> **INSTRUCTIONS FOR THE TASK**: Give back the stretch from the line containing "Visit the Instagram icon link" through the end of the items, swapping "screenshot" for "capture" and changing nothing else.

——

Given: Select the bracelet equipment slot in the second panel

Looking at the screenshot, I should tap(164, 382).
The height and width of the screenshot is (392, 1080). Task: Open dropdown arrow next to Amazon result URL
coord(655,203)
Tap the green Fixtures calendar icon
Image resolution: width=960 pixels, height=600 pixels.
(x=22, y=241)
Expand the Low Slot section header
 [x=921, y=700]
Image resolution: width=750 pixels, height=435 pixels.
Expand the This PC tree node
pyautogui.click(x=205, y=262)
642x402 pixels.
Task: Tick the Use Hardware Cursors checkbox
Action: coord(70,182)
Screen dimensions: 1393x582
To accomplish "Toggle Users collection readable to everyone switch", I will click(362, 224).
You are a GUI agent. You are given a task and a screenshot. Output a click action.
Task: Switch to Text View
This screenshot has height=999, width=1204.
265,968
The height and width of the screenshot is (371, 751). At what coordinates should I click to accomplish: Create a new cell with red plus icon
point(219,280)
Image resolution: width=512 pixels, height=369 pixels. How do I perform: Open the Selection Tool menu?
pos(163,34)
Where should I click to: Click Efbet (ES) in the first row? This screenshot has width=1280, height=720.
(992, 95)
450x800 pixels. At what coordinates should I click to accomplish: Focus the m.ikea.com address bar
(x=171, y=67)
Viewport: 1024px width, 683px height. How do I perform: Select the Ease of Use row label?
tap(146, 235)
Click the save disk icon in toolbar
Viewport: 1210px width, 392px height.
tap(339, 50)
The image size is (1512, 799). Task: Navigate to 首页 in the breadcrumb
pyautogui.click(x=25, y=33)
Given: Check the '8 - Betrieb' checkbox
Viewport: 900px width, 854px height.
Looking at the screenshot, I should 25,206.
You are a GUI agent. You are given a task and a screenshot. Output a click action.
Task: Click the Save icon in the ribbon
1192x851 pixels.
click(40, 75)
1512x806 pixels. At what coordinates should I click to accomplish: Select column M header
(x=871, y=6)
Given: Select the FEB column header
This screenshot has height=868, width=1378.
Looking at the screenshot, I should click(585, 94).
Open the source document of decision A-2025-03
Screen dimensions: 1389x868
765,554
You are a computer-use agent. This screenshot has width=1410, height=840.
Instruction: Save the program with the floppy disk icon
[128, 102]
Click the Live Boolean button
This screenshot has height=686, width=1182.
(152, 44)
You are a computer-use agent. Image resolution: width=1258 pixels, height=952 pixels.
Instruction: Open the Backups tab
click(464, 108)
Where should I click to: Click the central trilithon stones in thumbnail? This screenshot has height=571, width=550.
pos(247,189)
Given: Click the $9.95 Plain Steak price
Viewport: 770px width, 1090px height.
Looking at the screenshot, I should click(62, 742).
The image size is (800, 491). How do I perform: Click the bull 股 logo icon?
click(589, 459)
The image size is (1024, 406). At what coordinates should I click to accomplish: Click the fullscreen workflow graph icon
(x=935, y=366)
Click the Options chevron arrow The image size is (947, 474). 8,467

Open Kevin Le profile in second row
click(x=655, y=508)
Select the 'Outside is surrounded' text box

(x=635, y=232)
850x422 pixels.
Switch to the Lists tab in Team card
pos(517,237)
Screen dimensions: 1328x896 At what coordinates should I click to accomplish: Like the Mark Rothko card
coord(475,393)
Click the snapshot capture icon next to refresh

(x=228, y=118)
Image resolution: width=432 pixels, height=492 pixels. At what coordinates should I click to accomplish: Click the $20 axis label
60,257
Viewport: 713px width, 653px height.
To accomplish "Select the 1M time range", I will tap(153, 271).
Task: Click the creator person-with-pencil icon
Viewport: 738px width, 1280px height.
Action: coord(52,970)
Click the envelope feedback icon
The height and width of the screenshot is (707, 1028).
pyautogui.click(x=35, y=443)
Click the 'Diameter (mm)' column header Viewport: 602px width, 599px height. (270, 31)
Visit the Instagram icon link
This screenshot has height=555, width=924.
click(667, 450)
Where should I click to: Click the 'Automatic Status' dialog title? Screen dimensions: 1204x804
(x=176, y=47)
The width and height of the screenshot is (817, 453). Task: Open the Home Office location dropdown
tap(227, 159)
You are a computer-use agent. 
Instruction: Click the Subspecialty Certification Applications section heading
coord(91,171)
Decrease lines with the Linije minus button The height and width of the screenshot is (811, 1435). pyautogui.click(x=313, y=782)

——

> **RESULT**:
Visit the Instagram icon link
This capture has height=555, width=924.
click(667, 450)
Where should I click to: Click the 'Automatic Status' dialog title? Screen dimensions: 1204x804
(x=176, y=47)
The width and height of the capture is (817, 453). Task: Open the Home Office location dropdown
tap(227, 159)
You are a computer-use agent. 
Instruction: Click the Subspecialty Certification Applications section heading
coord(91,171)
Decrease lines with the Linije minus button The height and width of the capture is (811, 1435). pyautogui.click(x=313, y=782)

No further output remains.